Antiplatelet and Anticoagulation Therapy
For stroke prevention 1:
- Anticoagulation (INR 2-3) for patients with atrial fibrillation 1
- Aspirin 75-150 mg daily for non-cardioembolic ischemic stroke 1
- Aspirin plus dipyridamole provides additional risk reduction 1
- Clopidogrel has similar efficacy to aspirin in ischemic cerebrovascular disease 1
- Avoid clopidogrel plus aspirin combination in stroke survivors 1
Implementation Requirements
National Healthcare System Integration
Governments, national societies, and foundations must collaborate to develop clinical and public health guidelines targeting risk factors 1:
- Evidence-based guidelines should incorporate professional judgment translating evidence into effective, culturally and financially appropriate care 1
- National professional societies must inform policymakers of risk factor targets and drug therapies appropriate to their nation 1
- Governments should incorporate CVD prevention into legislation at all levels 1
Healthcare Worker Training and Task-Shifting
National professional societies must facilitate CVD prevention through education and training programs for health professionals 1. The WHO specifically endorses task-shifting to trained community health workers to overcome limited health infrastructure in low- and middle-income countries 1.
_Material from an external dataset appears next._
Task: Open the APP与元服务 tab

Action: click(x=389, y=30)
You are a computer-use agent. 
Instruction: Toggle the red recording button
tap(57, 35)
Monitoring and Quality Improvement
National cardiovascular societies must promote routine prospective collection of validated vital statistics on CVD causes and outcomes 1:
- Assess achievement of lifestyle, risk factor, and therapeutic targets defined in national guidelines 1
- Implement standardized indicators (such as hypertension control rates) with real-time monitoring systems 1
- Use hypertension registries to evaluate program efficacy and make adjustments 1
Critical Implementation Considerations
Common Pitfalls to Avoid
Do not delay pharmacological treatment while waiting for lifestyle modifications to work—most patients with average systolic BP ≥140 mmHg are at high risk and require immediate drug therapy 1. Laboratory testing should not delay or impede starting treatment 1.
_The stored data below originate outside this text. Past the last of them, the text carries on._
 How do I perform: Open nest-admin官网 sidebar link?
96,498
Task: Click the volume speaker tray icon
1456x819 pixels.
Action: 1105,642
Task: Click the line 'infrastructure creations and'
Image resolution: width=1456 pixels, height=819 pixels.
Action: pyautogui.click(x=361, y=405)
Do not treat risk factors in isolation—the total cardiovascular risk approach is essential, as treating individual risk factors without considering overall risk leads to suboptimal outcomes 1.
Do not assume one-size-fits-all approaches work globally—an individual living in a "high-risk country" may have elevated cardiovascular risk despite absence of traditional risk factors due to external factors like air pollution, requiring population-level policy interventions 1.
Addressing Health Inequities
Remote health technologies and telemedicine may overcome obstacles from limited health infrastructure but risk creating new barriers for populations with lower income and education 1. Implementation research is needed to identify populations and contexts where these approaches work and their effects on inequalities 1.
Integration with Daily Clinical Practice
Health professionals must include CVD prevention as an integral part of daily clinical practice 1. Secondary prevention programs incorporating exercise have proven effective in improving processes of care, reducing readmissions, improving functional status, and reducing overall mortality 1.